(Provided entries):
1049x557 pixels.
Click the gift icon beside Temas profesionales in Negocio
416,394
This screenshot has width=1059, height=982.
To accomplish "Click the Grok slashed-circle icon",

(What to work on):
Repeat, word for word, every line from the line that contains "This screenshot has width=1059, height=982." to the end of the entries; include both of those lines and no others.

(Task response):
This screenshot has width=1059, height=982.
To accomplish "Click the Grok slashed-circle icon",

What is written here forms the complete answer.